Exercise aim: Each entry that follows should be retyped exactly.

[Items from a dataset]
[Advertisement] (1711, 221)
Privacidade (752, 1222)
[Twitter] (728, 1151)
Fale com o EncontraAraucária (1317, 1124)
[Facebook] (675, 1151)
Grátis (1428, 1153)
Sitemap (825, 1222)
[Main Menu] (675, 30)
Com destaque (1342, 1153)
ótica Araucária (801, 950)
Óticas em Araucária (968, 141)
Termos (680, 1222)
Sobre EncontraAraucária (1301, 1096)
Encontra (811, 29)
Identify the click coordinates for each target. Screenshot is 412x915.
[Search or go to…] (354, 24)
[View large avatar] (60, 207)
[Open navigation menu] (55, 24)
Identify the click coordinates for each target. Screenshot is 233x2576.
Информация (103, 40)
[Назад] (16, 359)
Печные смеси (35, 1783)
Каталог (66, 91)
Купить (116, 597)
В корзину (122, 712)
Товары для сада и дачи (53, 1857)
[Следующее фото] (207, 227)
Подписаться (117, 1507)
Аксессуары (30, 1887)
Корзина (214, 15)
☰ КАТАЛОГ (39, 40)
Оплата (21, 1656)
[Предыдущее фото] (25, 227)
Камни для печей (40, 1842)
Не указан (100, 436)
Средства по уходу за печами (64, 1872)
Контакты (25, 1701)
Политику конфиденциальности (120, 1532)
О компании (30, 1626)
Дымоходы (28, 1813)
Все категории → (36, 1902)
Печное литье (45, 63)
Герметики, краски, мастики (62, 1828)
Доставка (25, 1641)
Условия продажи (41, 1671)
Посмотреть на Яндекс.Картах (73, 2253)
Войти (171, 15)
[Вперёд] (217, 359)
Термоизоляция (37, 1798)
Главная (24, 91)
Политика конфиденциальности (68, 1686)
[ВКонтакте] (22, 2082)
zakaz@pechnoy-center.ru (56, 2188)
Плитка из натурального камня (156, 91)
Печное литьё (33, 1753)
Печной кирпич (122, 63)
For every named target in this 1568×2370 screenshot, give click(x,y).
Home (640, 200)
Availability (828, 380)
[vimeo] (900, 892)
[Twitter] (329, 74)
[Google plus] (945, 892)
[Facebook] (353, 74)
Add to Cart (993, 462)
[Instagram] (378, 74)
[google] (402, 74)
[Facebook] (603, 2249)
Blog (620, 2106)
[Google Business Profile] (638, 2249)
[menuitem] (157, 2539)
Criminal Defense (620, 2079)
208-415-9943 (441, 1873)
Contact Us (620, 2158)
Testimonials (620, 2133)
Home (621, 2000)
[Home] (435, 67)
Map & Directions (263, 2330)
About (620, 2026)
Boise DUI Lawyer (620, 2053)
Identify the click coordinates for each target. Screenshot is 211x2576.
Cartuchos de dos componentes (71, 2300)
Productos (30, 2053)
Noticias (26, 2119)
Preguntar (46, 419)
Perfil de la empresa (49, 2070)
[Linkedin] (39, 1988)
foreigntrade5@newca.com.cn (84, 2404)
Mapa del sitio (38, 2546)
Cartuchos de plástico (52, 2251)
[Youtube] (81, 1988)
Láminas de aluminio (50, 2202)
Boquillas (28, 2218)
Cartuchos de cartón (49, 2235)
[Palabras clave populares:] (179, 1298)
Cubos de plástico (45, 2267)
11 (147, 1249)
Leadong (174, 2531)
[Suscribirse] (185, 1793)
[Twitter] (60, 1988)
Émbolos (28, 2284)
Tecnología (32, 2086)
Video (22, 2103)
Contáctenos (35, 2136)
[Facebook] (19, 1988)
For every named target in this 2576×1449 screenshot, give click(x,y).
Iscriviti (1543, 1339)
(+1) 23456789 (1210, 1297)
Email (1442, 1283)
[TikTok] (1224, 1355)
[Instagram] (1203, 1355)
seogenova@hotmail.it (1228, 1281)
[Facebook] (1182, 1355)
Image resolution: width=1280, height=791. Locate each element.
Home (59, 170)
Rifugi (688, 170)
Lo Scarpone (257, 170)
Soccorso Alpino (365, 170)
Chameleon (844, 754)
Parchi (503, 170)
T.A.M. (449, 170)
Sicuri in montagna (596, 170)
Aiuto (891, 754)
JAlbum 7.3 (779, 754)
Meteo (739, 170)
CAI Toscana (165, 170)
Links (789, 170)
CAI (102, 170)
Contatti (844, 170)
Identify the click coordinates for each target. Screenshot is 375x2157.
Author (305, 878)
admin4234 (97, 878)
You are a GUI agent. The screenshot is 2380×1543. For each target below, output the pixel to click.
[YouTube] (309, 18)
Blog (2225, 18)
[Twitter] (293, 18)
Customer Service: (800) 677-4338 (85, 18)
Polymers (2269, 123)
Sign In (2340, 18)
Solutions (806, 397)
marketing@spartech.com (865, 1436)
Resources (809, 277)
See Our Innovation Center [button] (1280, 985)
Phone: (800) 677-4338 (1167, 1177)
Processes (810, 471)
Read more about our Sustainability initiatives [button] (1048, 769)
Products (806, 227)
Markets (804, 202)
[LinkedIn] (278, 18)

Exercise answer:
[Advertisement] (1711, 221)
Privacidade (752, 1222)
[Twitter] (728, 1151)
Fale com o EncontraAraucária (1317, 1124)
[Facebook] (675, 1151)
Grátis (1428, 1153)
Sitemap (825, 1222)
[Main Menu] (675, 30)
Com destaque (1342, 1153)
ótica Araucária (801, 950)
Óticas em Araucária (968, 141)
Termos (680, 1222)
Sobre EncontraAraucária (1301, 1096)
Encontra (811, 29)
Identify the click coordinates for each target. Screenshot is 412x915.
[Search or go to…] (354, 24)
[View large avatar] (60, 207)
[Open navigation menu] (55, 24)
Identify the click coordinates for each target. Screenshot is 233x2576.
Информация (103, 40)
[Назад] (16, 359)
Печные смеси (35, 1783)
Каталог (66, 91)
Купить (116, 597)
В корзину (122, 712)
Товары для сада и дачи (53, 1857)
[Следующее фото] (207, 227)
Подписаться (117, 1507)
Аксессуары (30, 1887)
Корзина (214, 15)
☰ КАТАЛОГ (39, 40)
Оплата (21, 1656)
[Предыдущее фото] (25, 227)
Камни для печей (40, 1842)
Не указан (100, 436)
Средства по уходу за печами (64, 1872)
Контакты (25, 1701)
Политику конфиденциальности (120, 1532)
О компании (30, 1626)
Дымоходы (28, 1813)
Все категории → (36, 1902)
Печное литье (45, 63)
Герметики, краски, мастики (62, 1828)
Доставка (25, 1641)
Условия продажи (41, 1671)
Посмотреть на Яндекс.Картах (73, 2253)
Войти (171, 15)
[Вперёд] (217, 359)
Термоизоляция (37, 1798)
Главная (24, 91)
Политика конфиденциальности (68, 1686)
[ВКонтакте] (22, 2082)
zakaz@pechnoy-center.ru (56, 2188)
Плитка из натурального камня (156, 91)
Печное литьё (33, 1753)
Печной кирпич (122, 63)
For every named target in this 1568×2370 screenshot, give click(x,y).
Home (640, 200)
Availability (828, 380)
[vimeo] (900, 892)
[Twitter] (329, 74)
[Google plus] (945, 892)
[Facebook] (353, 74)
Add to Cart (993, 462)
[Instagram] (378, 74)
[google] (402, 74)
[Facebook] (603, 2249)
Blog (620, 2106)
[Google Business Profile] (638, 2249)
[menuitem] (157, 2539)
Criminal Defense (620, 2079)
208-415-9943 (441, 1873)
Contact Us (620, 2158)
Testimonials (620, 2133)
Home (621, 2000)
[Home] (435, 67)
Map & Directions (263, 2330)
About (620, 2026)
Boise DUI Lawyer (620, 2053)
Identify the click coordinates for each target. Screenshot is 211x2576.
Cartuchos de dos componentes (71, 2300)
Productos (30, 2053)
Noticias (26, 2119)
Preguntar (46, 419)
Perfil de la empresa (49, 2070)
[Linkedin] (39, 1988)
foreigntrade5@newca.com.cn (84, 2404)
Mapa del sitio (38, 2546)
Cartuchos de plástico (52, 2251)
[Youtube] (81, 1988)
Láminas de aluminio (50, 2202)
Boquillas (28, 2218)
Cartuchos de cartón (49, 2235)
[Palabras clave populares:] (179, 1298)
Cubos de plástico (45, 2267)
11 (147, 1249)
Leadong (174, 2531)
[Suscribirse] (185, 1793)
[Twitter] (60, 1988)
Émbolos (28, 2284)
Tecnología (32, 2086)
Video (22, 2103)
Contáctenos (35, 2136)
[Facebook] (19, 1988)
For every named target in this 2576×1449 screenshot, give click(x,y).
Iscriviti (1543, 1339)
(+1) 23456789 (1210, 1297)
Email (1442, 1283)
[TikTok] (1224, 1355)
[Instagram] (1203, 1355)
seogenova@hotmail.it (1228, 1281)
[Facebook] (1182, 1355)
Image resolution: width=1280, height=791. Locate each element.
Home (59, 170)
Rifugi (688, 170)
Lo Scarpone (257, 170)
Soccorso Alpino (365, 170)
Chameleon (844, 754)
Parchi (503, 170)
T.A.M. (449, 170)
Sicuri in montagna (596, 170)
Aiuto (891, 754)
JAlbum 7.3 (779, 754)
Meteo (739, 170)
CAI Toscana (165, 170)
Links (789, 170)
CAI (102, 170)
Contatti (844, 170)
Identify the click coordinates for each target. Screenshot is 375x2157.
Author (305, 878)
admin4234 (97, 878)
You are a GUI agent. The screenshot is 2380×1543. For each target below, output the pixel to click.
[YouTube] (309, 18)
Blog (2225, 18)
[Twitter] (293, 18)
Customer Service: (800) 677-4338 (85, 18)
Polymers (2269, 123)
Sign In (2340, 18)
Solutions (806, 397)
marketing@spartech.com (865, 1436)
Resources (809, 277)
See Our Innovation Center [button] (1280, 985)
Phone: (800) 677-4338 (1167, 1177)
Processes (810, 471)
Read more about our Sustainability initiatives [button] (1048, 769)
Products (806, 227)
Markets (804, 202)
[LinkedIn] (278, 18)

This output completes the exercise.